---- Records provided

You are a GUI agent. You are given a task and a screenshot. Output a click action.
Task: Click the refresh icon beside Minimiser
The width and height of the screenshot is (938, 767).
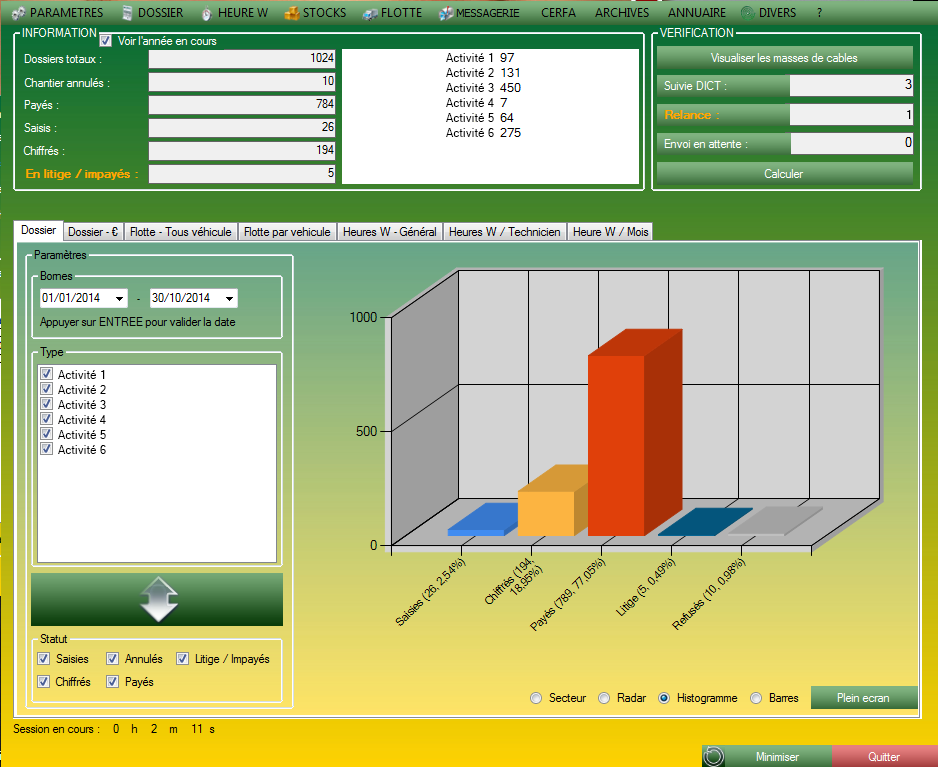713,757
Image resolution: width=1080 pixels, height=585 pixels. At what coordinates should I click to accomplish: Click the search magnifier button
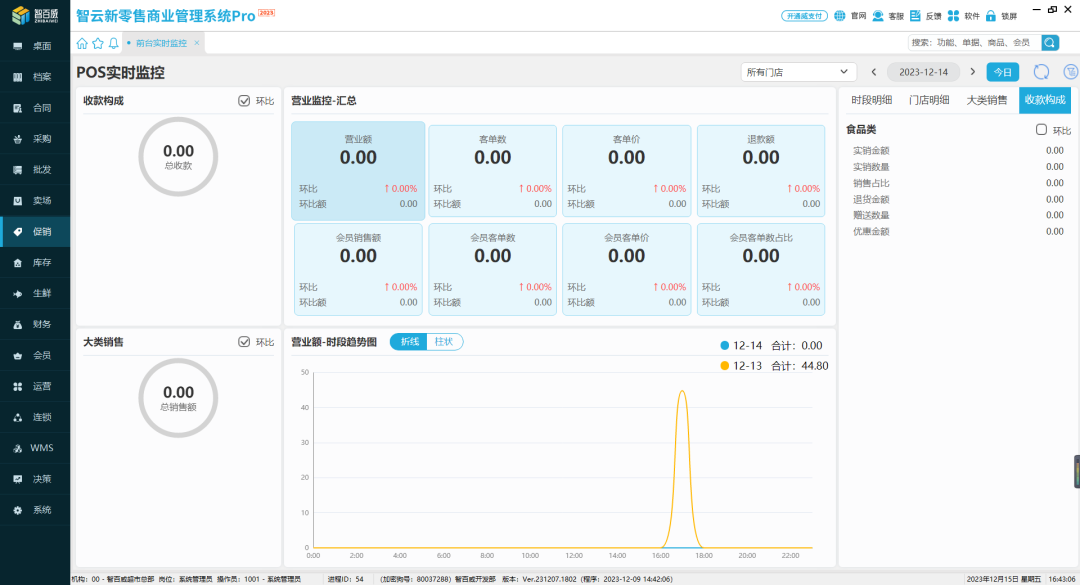coord(1049,42)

--------

Your instructions. Write out an exact copy of the lines beginning at the line that contains "Image resolution: width=1080" and ending at the last line of the listing. Exclude pictures.

Completed exercise.
Image resolution: width=1080 pixels, height=585 pixels. At what coordinates should I click to accomplish: Click the search magnifier button
coord(1049,42)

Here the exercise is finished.